Supplied material Block Start

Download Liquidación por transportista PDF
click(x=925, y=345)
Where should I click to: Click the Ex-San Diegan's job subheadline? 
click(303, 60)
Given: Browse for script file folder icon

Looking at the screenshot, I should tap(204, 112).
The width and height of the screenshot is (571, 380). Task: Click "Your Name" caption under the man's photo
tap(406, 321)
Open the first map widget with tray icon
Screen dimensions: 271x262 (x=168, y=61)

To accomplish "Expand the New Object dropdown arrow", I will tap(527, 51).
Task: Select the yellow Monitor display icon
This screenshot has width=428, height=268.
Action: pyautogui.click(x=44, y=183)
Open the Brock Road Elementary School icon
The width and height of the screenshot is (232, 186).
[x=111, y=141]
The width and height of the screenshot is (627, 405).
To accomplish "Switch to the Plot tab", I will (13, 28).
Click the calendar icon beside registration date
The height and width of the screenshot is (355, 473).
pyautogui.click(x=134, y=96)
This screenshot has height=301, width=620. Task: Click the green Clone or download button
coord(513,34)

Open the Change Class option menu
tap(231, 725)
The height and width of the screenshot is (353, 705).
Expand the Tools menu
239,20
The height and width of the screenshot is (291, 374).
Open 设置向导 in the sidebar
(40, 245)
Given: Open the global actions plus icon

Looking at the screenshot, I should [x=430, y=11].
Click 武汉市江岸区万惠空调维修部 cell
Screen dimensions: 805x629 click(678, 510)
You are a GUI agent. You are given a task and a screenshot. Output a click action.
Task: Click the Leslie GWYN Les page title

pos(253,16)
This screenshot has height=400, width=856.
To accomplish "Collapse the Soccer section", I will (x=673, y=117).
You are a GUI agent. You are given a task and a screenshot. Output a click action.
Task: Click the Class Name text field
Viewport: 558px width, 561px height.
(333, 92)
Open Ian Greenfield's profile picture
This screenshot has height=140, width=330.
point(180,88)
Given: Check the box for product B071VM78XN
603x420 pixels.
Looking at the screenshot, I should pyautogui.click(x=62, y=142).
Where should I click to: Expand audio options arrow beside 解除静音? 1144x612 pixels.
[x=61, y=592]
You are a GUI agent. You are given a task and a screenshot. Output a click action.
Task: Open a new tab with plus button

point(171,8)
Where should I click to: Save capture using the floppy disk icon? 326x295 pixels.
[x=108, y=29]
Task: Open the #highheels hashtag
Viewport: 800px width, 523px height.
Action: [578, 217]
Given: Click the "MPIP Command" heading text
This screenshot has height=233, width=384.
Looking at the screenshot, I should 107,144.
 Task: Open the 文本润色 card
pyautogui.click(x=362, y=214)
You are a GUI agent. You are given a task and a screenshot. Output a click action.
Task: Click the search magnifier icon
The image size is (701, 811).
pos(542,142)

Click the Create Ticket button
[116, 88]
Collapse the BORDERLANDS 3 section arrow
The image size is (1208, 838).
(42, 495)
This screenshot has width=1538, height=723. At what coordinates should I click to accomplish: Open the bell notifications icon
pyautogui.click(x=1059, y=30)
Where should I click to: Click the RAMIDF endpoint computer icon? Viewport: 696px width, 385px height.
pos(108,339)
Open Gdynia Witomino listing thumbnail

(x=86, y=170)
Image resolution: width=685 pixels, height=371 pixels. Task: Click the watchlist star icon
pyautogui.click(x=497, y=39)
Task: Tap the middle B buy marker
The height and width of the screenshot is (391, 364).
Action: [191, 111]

Supplied material Block End

Task prompt:
Every record is to be retyped exactly as given.

Reply:
Download Liquidación por transportista PDF
click(x=925, y=345)
Where should I click to: Click the Ex-San Diegan's job subheadline? 
click(303, 60)
Given: Browse for script file folder icon

Looking at the screenshot, I should tap(204, 112).
The width and height of the screenshot is (571, 380). Task: Click "Your Name" caption under the man's photo
tap(406, 321)
Open the first map widget with tray icon
Screen dimensions: 271x262 (x=168, y=61)

To accomplish "Expand the New Object dropdown arrow", I will tap(527, 51).
Task: Select the yellow Monitor display icon
This screenshot has width=428, height=268.
Action: pyautogui.click(x=44, y=183)
Open the Brock Road Elementary School icon
The width and height of the screenshot is (232, 186).
[x=111, y=141]
The width and height of the screenshot is (627, 405).
To accomplish "Switch to the Plot tab", I will (13, 28).
Click the calendar icon beside registration date
The height and width of the screenshot is (355, 473).
pyautogui.click(x=134, y=96)
This screenshot has height=301, width=620. Task: Click the green Clone or download button
coord(513,34)

Open the Change Class option menu
tap(231, 725)
The height and width of the screenshot is (353, 705).
Expand the Tools menu
239,20
The height and width of the screenshot is (291, 374).
Open 设置向导 in the sidebar
(40, 245)
Given: Open the global actions plus icon

Looking at the screenshot, I should [x=430, y=11].
Click 武汉市江岸区万惠空调维修部 cell
Screen dimensions: 805x629 click(678, 510)
You are a GUI agent. You are given a task and a screenshot. Output a click action.
Task: Click the Leslie GWYN Les page title

pos(253,16)
This screenshot has height=400, width=856.
To accomplish "Collapse the Soccer section", I will (x=673, y=117).
You are a GUI agent. You are given a task and a screenshot. Output a click action.
Task: Click the Class Name text field
Viewport: 558px width, 561px height.
(333, 92)
Open Ian Greenfield's profile picture
This screenshot has height=140, width=330.
point(180,88)
Given: Check the box for product B071VM78XN
603x420 pixels.
Looking at the screenshot, I should pyautogui.click(x=62, y=142).
Where should I click to: Expand audio options arrow beside 解除静音? 1144x612 pixels.
[x=61, y=592]
You are a GUI agent. You are given a task and a screenshot. Output a click action.
Task: Open a new tab with plus button

point(171,8)
Where should I click to: Save capture using the floppy disk icon? 326x295 pixels.
[x=108, y=29]
Task: Open the #highheels hashtag
Viewport: 800px width, 523px height.
Action: [578, 217]
Given: Click the "MPIP Command" heading text
This screenshot has height=233, width=384.
Looking at the screenshot, I should 107,144.
 Task: Open the 文本润色 card
pyautogui.click(x=362, y=214)
You are a GUI agent. You are given a task and a screenshot. Output a click action.
Task: Click the search magnifier icon
The image size is (701, 811).
pos(542,142)

Click the Create Ticket button
[116, 88]
Collapse the BORDERLANDS 3 section arrow
The image size is (1208, 838).
(42, 495)
This screenshot has width=1538, height=723. At what coordinates should I click to accomplish: Open the bell notifications icon
pyautogui.click(x=1059, y=30)
Where should I click to: Click the RAMIDF endpoint computer icon? Viewport: 696px width, 385px height.
pos(108,339)
Open Gdynia Witomino listing thumbnail

(x=86, y=170)
Image resolution: width=685 pixels, height=371 pixels. Task: Click the watchlist star icon
pyautogui.click(x=497, y=39)
Task: Tap the middle B buy marker
The height and width of the screenshot is (391, 364).
Action: [191, 111]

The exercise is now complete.